The Canary Islands present some of the most unusual forest ecosystems in all of Europe, such as the thermophilic forest, the laurel or monteverde forests and pine forests comprising Canary Island pines (Pinus canariensis). In 2011, a project was begun with the Banco Santander Foundation to re-afforest these habitats in public properties owned by the Tenerife Island Council (Boquín, Los Partidos de Abajo, Altos de Arico and Fasnia), in order to create the seed of an ecological corridor between the massifs of Anaga and Teno. The species used for re-population include Lauraceae such as the fire tree (Myrica faya), the laurel (Laurus arizonica), the viñátigo (Persea indica), small-leaved holly (Ilex canariensis) or the Canary Island willow (Salix canariensis), many of which had never before been grown in nurseries prior to this project.

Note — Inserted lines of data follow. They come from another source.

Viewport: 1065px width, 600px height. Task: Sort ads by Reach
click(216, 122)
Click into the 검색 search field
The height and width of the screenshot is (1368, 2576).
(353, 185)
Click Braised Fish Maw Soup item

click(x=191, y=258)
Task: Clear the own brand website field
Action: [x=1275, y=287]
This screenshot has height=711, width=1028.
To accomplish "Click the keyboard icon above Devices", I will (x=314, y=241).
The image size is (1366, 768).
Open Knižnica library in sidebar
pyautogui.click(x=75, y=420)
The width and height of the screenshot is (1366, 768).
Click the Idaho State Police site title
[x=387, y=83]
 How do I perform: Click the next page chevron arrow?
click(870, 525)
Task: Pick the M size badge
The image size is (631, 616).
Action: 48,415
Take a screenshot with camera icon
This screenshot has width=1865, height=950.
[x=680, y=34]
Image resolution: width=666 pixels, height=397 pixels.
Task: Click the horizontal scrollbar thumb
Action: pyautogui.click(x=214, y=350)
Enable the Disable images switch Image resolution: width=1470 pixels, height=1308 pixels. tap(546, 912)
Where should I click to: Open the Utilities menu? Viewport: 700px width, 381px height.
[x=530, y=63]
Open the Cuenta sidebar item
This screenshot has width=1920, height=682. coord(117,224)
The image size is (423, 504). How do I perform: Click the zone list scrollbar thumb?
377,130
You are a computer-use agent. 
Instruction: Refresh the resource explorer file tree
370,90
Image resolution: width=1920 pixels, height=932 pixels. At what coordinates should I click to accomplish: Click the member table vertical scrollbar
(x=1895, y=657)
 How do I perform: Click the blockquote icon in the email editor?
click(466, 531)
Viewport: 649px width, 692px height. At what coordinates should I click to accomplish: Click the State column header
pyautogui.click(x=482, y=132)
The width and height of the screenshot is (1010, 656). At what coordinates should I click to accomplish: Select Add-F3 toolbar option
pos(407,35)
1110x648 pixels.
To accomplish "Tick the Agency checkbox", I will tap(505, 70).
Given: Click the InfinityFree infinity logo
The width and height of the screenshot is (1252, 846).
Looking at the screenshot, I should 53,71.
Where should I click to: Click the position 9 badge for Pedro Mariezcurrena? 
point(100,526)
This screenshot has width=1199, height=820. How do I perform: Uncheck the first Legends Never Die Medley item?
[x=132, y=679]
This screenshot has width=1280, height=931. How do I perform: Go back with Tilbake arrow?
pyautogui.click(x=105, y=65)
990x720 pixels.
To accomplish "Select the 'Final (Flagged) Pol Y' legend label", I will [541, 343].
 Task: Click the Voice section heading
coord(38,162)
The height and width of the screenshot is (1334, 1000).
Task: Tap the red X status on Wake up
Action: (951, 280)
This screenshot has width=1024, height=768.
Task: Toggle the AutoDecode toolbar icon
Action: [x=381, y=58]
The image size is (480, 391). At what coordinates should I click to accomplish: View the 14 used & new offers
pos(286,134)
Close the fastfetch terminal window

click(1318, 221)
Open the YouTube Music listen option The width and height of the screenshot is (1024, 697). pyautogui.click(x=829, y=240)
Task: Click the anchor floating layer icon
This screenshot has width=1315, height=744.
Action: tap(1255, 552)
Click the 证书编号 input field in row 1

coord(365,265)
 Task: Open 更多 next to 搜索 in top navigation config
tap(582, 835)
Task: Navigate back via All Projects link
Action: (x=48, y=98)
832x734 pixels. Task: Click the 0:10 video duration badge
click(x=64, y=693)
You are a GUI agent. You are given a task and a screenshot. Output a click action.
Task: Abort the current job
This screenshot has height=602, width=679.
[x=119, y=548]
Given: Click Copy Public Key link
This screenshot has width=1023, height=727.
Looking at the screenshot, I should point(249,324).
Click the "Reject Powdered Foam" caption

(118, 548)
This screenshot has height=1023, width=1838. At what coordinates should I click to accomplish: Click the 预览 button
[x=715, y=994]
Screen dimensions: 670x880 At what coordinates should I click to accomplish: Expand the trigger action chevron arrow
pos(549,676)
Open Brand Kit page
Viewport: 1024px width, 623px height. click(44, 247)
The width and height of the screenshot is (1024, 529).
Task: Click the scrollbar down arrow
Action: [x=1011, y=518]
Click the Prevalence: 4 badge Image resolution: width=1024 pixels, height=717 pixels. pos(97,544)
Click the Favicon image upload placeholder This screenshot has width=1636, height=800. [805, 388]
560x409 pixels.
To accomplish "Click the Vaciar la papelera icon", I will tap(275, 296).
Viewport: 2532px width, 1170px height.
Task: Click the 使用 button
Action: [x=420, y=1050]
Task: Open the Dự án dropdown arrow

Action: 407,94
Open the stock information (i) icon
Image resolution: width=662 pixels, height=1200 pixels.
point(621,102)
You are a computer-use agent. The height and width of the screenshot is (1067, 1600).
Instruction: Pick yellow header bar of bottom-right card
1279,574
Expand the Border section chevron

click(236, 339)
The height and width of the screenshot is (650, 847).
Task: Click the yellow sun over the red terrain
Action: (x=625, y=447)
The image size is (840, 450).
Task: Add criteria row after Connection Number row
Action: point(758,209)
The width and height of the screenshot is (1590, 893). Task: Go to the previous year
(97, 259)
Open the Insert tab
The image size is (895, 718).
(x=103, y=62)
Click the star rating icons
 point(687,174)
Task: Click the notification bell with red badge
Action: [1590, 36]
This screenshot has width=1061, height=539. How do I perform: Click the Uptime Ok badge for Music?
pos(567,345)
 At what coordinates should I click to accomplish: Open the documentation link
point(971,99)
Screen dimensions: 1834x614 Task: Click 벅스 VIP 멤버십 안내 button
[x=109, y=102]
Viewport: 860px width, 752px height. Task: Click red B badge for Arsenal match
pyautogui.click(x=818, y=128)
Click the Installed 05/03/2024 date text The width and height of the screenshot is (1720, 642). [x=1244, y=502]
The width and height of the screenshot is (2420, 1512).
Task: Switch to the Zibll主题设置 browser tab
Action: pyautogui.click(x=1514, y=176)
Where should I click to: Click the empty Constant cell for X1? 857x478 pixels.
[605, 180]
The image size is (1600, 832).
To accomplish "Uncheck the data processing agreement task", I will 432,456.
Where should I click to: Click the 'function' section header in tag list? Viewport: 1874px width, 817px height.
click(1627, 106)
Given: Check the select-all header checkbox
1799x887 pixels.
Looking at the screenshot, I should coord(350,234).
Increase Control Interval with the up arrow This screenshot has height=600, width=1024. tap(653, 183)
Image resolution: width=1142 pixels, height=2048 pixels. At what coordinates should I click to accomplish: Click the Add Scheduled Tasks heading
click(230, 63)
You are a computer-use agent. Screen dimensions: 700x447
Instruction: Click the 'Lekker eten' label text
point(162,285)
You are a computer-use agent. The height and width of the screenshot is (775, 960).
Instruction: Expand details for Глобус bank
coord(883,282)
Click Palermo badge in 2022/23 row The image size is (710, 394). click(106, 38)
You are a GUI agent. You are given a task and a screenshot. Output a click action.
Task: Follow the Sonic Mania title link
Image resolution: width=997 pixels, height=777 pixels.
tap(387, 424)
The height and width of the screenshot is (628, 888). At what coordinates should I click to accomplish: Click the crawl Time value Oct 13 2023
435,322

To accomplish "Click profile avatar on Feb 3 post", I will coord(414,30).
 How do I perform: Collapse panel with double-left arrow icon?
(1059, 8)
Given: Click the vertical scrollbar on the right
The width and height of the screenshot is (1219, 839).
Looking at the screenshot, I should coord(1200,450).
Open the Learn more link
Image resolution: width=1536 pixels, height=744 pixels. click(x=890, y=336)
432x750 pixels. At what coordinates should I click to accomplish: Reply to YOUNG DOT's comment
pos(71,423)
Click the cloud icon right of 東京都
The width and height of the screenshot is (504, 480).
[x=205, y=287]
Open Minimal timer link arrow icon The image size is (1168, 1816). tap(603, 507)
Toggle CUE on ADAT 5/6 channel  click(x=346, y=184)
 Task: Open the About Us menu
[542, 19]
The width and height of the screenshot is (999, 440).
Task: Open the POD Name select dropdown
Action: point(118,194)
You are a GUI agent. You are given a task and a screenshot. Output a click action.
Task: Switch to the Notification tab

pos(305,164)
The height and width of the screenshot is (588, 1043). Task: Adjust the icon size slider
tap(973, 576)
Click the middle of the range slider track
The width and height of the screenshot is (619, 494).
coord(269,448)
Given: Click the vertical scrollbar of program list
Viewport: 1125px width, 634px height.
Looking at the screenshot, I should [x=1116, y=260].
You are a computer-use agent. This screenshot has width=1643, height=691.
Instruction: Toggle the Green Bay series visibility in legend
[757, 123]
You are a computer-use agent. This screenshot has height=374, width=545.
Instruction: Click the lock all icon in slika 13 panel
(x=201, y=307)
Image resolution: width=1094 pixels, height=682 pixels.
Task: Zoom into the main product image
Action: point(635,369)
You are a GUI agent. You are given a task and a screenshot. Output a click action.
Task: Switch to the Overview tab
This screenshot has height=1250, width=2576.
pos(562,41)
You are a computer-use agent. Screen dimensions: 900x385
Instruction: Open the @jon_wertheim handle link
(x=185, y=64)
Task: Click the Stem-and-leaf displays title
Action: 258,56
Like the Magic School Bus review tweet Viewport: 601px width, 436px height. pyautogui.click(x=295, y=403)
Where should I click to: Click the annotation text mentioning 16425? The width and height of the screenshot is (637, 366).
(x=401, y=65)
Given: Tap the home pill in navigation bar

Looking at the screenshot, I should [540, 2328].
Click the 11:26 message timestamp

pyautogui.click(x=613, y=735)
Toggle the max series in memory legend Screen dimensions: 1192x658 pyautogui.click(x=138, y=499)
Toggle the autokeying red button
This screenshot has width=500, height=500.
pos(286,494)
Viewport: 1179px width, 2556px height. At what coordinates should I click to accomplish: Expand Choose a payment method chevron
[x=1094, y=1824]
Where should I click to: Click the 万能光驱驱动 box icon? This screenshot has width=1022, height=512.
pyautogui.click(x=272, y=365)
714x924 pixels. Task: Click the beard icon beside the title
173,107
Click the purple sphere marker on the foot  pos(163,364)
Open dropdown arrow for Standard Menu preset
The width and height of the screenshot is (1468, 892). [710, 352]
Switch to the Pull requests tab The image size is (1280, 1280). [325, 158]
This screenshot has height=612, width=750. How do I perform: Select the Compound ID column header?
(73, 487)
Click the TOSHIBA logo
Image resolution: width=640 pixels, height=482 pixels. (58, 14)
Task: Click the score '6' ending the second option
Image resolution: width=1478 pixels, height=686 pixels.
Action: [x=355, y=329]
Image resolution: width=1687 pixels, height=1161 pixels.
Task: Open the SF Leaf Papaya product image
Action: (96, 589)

New re-afforestation actions and reviews of the status of plantations and relevant specimen counts are under way. Other complementary actions include the elimination of invasive species (such as giant canes, prickly pears or castorbeans), the clearing of trails and channels for water, the removal of protection for those specimens that have reached the recommendable size as well as training and awareness-raising activities.
Within the framework of the project an issue was prepared for the collections of Sustainable Development Manuals from the Banco Santander Foundation devoted to the Recovery of forest ecosystems in the Canary Islands.